DISTURBI E RITARDI DI LINGUAGGIO
La definizione di disturbo del linguaggio in età evolutiva descrive quadri clinici molto eterogenei tra cui vanno distinti:
- dislalie: disturbi di articolazione causati da anomalie strutturali o funzionali degli organi articolatori (frenulo linguale corto, labiopalatoschisi etc.);
- disturbi del linguaggio secondari cioè associati a deficit neuromotori, sensitivi, cognitivi o relazionali;
- ritardi dell’acquisizione del linguaggio: bambini “parlatori tardivi”, nei quali il linguaggio compare in ritardo rispetto ai coetanei (es: a due anni producono meno di cinquanta parole, a due anni e mezzo non compongono frasi);
- disturbi specifici dello sviluppo linguistico: difficoltà che, in assenza di deficit cognitivi, neuromotori, sensitivi, interessano la produzione, la comprensione verbale, o entrambe e investono la competenza linguistica a vari livelli: fonologico (suoni delle parole), lessicale (ampiezza del vocabolario), morfosintattico, pragmatico.
- disordini e disturbi fonologici: sono difficoltà in cui l’eloquio spontaneo è scarsamente comprensibile; spesso il linguaggio è capito solo dai familiari, anche dopo i tre annidi età, epoca in cui la produzione del bambino dovrebbe risultare comprensibile anche da estranei. Spesso i genitori di bambini con disturbo fonologico riferiscono di riuscire a comprendere ciò che egli dice, ma questo avviene solo perchè hanno imparato ad associare i termini ideosincratici al target corretto, cioè sanno associare alla parola pronunciata dal bambino, il termine corretto.
- disprassia verbale: difficoltà nella programmazione degli atti motori necessari alla produzione linguistica. Inizialmente si manifesta con un’assenza di linguaggio o come disturbo fonologico grave: la difficoltà di co-articolazione e il recupero più lento e difficile rispetto a un disturbo fonologico permettono nel tempo una diagnosi differenziale.

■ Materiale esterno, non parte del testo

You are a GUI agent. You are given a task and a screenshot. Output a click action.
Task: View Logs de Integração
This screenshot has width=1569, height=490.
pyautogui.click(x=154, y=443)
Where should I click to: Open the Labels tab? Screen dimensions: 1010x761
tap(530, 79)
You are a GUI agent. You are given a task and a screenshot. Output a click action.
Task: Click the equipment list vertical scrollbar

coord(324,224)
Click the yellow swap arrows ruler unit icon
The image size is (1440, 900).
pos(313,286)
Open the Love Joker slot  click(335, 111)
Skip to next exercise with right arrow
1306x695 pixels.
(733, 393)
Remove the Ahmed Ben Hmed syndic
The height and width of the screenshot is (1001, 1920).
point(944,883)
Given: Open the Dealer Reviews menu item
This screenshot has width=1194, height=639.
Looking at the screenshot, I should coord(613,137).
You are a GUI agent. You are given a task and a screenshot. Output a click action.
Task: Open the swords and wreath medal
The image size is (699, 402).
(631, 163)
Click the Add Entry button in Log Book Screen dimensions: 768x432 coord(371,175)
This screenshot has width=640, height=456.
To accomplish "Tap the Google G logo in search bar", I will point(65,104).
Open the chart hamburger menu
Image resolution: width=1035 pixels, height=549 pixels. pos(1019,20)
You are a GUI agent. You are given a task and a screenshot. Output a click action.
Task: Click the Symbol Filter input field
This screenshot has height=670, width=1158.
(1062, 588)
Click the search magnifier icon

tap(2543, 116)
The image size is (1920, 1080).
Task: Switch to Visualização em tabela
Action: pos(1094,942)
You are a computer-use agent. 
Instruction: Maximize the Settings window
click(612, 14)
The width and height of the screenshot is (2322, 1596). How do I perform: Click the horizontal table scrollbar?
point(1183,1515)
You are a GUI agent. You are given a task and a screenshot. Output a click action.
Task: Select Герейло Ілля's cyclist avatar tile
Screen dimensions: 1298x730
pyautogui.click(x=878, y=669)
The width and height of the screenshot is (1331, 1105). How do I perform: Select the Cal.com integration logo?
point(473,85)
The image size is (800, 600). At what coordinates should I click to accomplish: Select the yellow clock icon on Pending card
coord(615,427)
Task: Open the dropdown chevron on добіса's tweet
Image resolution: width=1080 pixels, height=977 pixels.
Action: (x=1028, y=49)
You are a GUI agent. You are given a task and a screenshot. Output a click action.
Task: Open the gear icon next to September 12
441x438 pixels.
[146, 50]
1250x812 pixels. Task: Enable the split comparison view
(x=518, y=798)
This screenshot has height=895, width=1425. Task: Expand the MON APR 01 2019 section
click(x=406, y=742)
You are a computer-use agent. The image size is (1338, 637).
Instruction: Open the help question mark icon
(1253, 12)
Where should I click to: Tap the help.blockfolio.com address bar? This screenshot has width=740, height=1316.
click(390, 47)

Caratteristica comune a questi disturbi, che si presentano con un’elevata variabilità da bambino a bambino, è la comparsa tardiva delle prime parole eo un linguaggio scarsamente comprensibile dagli estranei a 3 anni.
Anche se una buona percentuale dei bambini cosiddetti “parlatori tardivi” ha un’evoluzione linguistica positiva, essi vanno comunque considerati soggetti a rischio, e possono sviluppare un disturbo specifico di linguaggio e successivamente, dell’apprendimento, con ricadute importanti sul piano emotivo-relazionale.
È dunque necessaria una valutazione precoce e un monitoraggio nel tempo per accertare il perdurare della lentezza o di anomalie nello sviluppo della competenza linguistica.
Un intervento precoce e tempestivo è fondamentale; aiutare un bambino con ritardo di linguaggio gli permette di recuperare prima possibile, evitando che lo spostamento delle acquisizioni si protragga nel tempo, facendo sviluppare al bambino ulteriori difficoltà. Ad esempio, un bambino a 5 anni con un linguaggio espressivo corretto accede a quei ragionamenti metafonologici che costituiscono un importante prerequisito alla letto-scrittura: se il suo linguaggio non è correttamente sviluppato in tutti i suoi aspetti (fonologico, lessicale, morfosintattico, sia incomprensione che in produzione) l’apprendimento di tali difficoltà nerisente, con conseguenti difficoltà negli apprendimenti scolastici futuri.
Gli effetti secondari sul versante emotivo-psicologico sono tanto più presenti quanto più è grave il disturbo del bambino, fino a determinare vere e proprie difficoltà relazionali e di interazione sociale. Un bambino che non riesce a farsi capire vive la frustrazione di “non essere capace”, sperimenta la sua inefficacia e non riesce a farsi comprendere dall’altro e questo può portare a due modalità di interazione: l’isolamento (non sono in grado di esprimermi, di inserirmi in un contesto di gioco, di farmi capire e quindi mi metto da parte, evito di espormi a queste situazioni per non vivere questa frustrazione) o la rabbia (l’aggressività sembra spesso l’unica modalità del bambino per imporsi e farsi valere, oltre al fatto che la rabbia è la naturale conseguenza della difficoltà che il bambino sperimenta).